- _Task details_
Return all lines below containing the word "agent".

━━━━━━━━

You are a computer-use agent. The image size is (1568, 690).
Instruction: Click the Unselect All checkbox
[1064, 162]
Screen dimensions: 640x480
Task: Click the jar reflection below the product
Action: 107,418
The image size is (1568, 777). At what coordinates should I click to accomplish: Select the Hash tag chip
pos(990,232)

━━━━━━━━

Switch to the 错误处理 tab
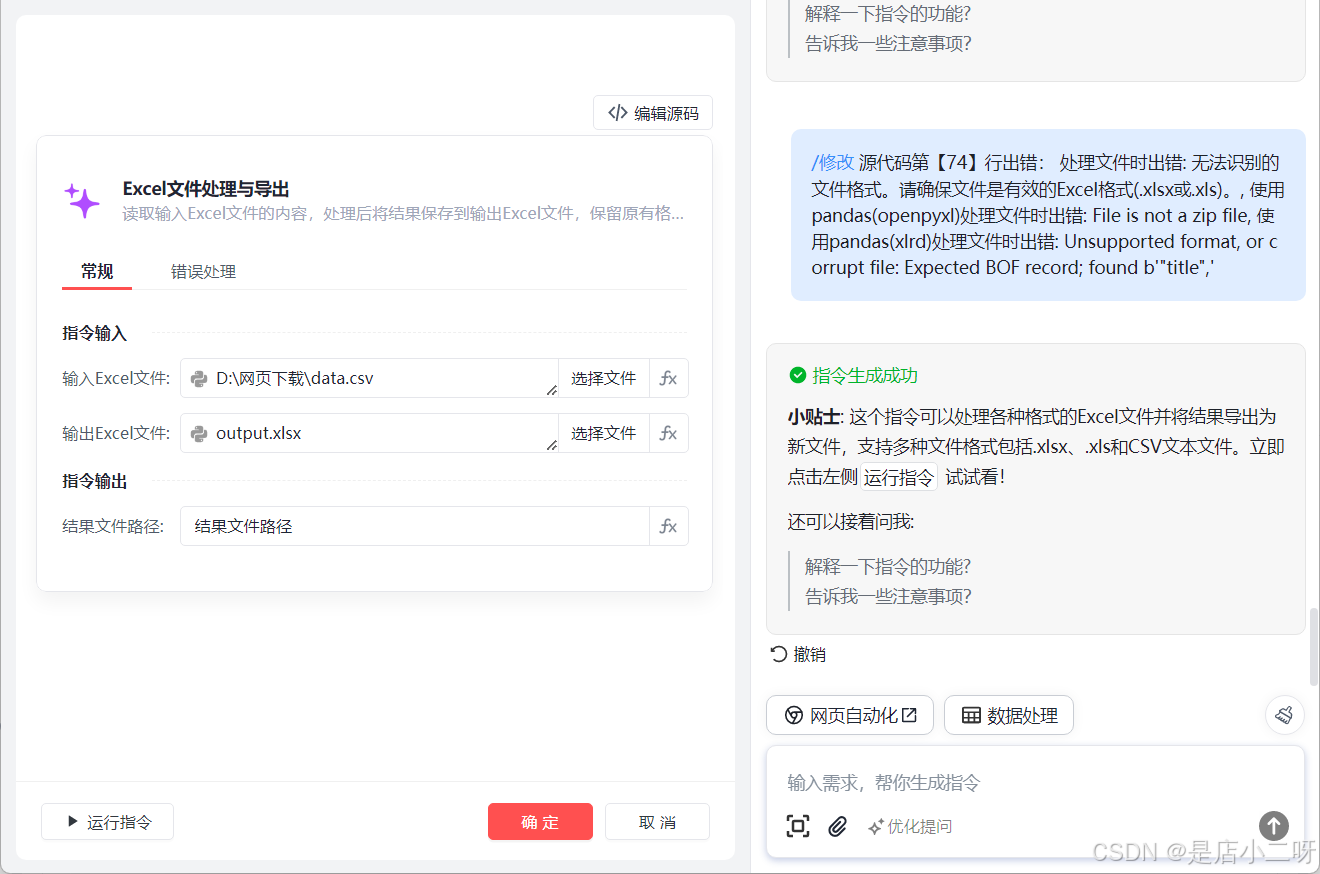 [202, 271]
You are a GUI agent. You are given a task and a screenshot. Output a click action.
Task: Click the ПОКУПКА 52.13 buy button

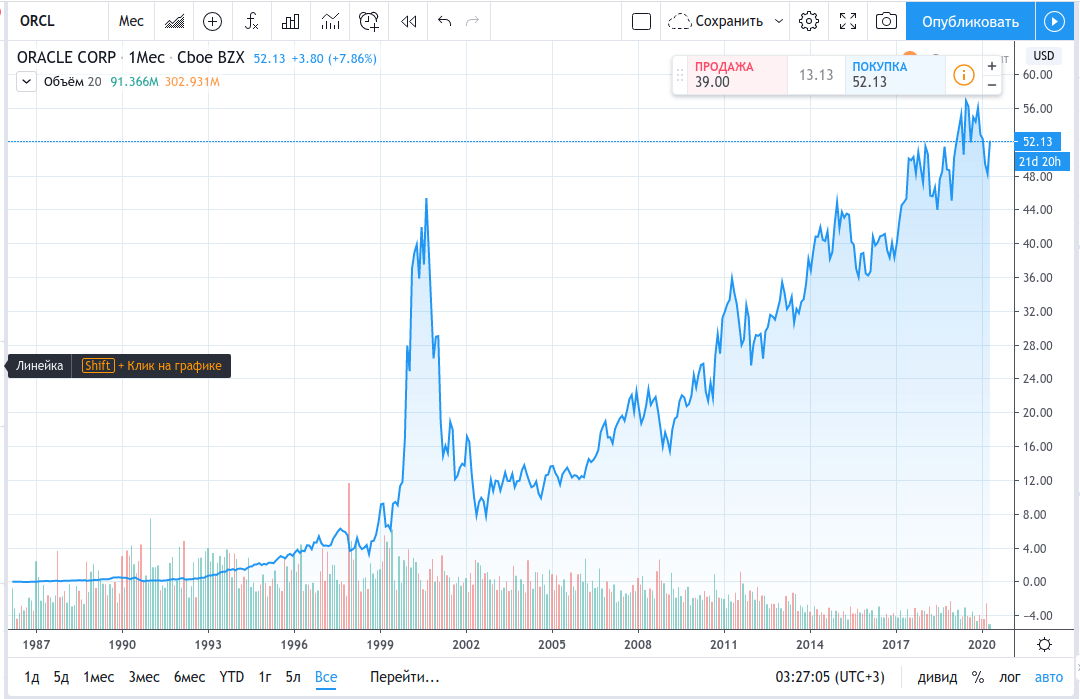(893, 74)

━━━━━━━━

- _Answer section_
You are a computer-use agent. The image size is (1568, 690).
You are a GUI agent. You are given a task and a screenshot. Output a click action.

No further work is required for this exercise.